Media: Jellyfin, Plex, Sonarr, Radarr, Lidarr, Bazarr, Overseerr, Tautulli. The full media stack. Request a show from Overseerr, Sonarr grabs it, Jellyfin serves it.
Downloads: SABnzbd, qBittorrent, Prowlarr. Indexer management and download clients.
Monitoring: Grafana, Prometheus, Uptime Kuma, Healthchecks. Full observability stack. Dashboards, metrics, alerting.
Infrastructure: Portainer, Gitea, FileBrowser, code-server. Container management, git hosting, file access, and remote IDE.
Networking: Pi-hole, Cloudflare Dashboard, WireGuard. DNS, CDN management, and VPN.
Productivity: Nextcloud, Vaultwarden, BookStack. Cloud storage, password management, wiki.
And a few more utilities rounding out the collection.
Each app has an icon, a category, and a required role level. The start menu groups them by category. Admin sees everything. Members see their assigned set. Demo sees the curated highlights.
The Window Manager
I didn't want bare iframes. I wanted windows that behave like a real desktop.
The window manager handles:
- Drag -- grab the titlebar, move the window anywhere
- Resize -- drag corners or edges to resize
- Minimize -- click the minimize button, window collapses to the taskbar
- Maximize -- double-click the titlebar or click maximize, window fills the screen
- Close -- click X, window disappears, resources freed
- Z-ordering -- click a window to bring it to front
- Taskbar -- every open window gets a taskbar entry for quick switching
Multiple windows open at once. Jellyfin playing a movie in one window while Grafana shows resource usage in another. Terminal in a third. The whole point is multitasking across services like you would on a real desktop.
What's Next
The immediate punch list is small:
- Fix those 3 broken tunnel routes (container config, not infra)
- Add a custom domain (
os.argobox.com) - Onboard the first non-admin user
After that, bigger items:
- Durable Objects for terminal session persistence (survive CF isolate restarts)

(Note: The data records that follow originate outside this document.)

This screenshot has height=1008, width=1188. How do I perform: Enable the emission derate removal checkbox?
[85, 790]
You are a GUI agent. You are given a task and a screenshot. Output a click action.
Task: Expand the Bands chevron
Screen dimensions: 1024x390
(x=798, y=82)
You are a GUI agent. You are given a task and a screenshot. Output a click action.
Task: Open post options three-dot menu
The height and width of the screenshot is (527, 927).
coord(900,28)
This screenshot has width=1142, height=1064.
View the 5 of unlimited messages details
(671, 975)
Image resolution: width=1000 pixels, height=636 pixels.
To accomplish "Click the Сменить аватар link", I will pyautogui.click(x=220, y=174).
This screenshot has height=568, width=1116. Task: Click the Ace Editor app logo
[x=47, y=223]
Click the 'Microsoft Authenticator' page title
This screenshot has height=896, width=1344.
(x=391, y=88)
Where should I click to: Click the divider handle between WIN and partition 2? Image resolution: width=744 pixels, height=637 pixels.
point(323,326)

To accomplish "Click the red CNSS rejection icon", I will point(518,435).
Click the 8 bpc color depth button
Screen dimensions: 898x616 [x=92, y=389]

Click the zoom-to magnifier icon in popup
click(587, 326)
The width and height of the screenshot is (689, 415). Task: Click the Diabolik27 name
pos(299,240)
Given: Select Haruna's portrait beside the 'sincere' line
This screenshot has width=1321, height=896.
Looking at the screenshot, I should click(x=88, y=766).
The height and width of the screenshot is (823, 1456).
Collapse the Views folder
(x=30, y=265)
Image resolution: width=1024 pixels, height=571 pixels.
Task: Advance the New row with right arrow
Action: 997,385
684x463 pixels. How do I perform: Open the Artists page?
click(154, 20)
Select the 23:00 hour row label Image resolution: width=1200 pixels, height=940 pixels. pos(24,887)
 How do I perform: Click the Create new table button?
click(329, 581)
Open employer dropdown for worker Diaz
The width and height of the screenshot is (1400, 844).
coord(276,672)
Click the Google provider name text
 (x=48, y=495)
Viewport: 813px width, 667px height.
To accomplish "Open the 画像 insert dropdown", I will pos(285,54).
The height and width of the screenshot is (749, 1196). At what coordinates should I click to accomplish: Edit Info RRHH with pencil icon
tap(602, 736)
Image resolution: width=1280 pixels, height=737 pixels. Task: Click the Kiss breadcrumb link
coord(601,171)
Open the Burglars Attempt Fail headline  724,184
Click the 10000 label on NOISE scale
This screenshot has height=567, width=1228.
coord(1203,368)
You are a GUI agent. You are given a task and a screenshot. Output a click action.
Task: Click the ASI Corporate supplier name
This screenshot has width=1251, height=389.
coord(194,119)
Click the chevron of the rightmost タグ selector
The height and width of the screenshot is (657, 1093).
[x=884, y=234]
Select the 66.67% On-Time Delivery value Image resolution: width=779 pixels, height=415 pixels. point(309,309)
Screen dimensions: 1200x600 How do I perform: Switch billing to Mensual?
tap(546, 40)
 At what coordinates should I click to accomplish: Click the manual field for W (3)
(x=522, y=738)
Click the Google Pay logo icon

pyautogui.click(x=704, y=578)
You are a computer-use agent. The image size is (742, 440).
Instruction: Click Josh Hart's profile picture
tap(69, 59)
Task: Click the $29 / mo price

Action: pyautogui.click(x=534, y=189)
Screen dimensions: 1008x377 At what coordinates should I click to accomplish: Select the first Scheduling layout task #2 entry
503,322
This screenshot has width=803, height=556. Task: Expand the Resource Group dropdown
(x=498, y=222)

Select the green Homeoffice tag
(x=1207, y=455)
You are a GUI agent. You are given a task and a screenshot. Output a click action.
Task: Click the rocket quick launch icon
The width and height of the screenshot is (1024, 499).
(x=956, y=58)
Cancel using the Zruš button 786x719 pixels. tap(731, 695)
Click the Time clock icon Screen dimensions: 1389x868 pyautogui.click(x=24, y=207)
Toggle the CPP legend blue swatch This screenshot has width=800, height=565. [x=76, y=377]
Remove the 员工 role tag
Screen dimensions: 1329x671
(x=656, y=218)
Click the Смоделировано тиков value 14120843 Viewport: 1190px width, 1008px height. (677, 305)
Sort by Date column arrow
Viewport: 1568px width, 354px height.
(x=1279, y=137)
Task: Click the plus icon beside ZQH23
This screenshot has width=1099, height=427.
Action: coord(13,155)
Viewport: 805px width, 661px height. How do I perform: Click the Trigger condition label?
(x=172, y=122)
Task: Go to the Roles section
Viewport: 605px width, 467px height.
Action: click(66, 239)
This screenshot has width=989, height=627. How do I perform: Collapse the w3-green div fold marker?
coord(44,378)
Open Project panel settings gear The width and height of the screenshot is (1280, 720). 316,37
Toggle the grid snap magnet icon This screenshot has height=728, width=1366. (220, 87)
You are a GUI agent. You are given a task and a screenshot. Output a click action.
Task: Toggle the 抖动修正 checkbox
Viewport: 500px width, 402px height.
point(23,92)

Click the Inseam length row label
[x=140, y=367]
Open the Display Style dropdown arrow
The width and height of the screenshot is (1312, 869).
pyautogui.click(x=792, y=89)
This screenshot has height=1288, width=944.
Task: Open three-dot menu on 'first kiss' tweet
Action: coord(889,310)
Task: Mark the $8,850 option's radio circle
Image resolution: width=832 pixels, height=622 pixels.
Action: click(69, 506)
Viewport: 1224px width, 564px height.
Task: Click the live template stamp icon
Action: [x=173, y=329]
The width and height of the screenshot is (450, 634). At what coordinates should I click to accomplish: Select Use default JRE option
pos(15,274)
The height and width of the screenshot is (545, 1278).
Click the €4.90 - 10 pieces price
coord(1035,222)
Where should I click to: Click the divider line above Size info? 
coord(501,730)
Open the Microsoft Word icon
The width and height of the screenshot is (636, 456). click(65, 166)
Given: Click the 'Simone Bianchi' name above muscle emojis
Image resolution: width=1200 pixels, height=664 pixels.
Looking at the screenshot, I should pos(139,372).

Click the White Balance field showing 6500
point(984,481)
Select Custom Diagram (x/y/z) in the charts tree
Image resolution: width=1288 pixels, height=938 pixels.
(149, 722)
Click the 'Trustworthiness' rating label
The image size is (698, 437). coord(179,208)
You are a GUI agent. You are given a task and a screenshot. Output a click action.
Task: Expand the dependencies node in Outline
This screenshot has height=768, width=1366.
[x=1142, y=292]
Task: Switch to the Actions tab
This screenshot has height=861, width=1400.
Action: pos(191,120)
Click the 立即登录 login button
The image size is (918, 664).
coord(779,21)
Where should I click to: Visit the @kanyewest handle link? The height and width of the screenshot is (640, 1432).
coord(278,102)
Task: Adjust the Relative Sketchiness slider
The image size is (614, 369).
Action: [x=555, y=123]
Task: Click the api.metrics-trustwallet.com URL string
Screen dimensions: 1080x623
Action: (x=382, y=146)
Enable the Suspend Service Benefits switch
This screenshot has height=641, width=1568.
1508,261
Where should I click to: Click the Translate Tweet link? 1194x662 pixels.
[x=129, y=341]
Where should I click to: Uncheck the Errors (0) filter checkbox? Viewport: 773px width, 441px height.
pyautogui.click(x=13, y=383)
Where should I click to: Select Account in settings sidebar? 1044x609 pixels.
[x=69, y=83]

- Binary WebSocket protocol for sub-20ms terminal latency
- File manager write operations via the AsyncFileSystemAdapter
- Virtual scrolling for large directories
- KDE Plasma UI polish -- more animations, better window snapping
The foundation is solid. 31 apps, multi-user isolation, edge-deployed frontend, tunnel-routed backend. Everything a desktop needs, nothing a desktop usually can't do in a browser.
I built a desktop OS that runs in a browser tab. And it actually works.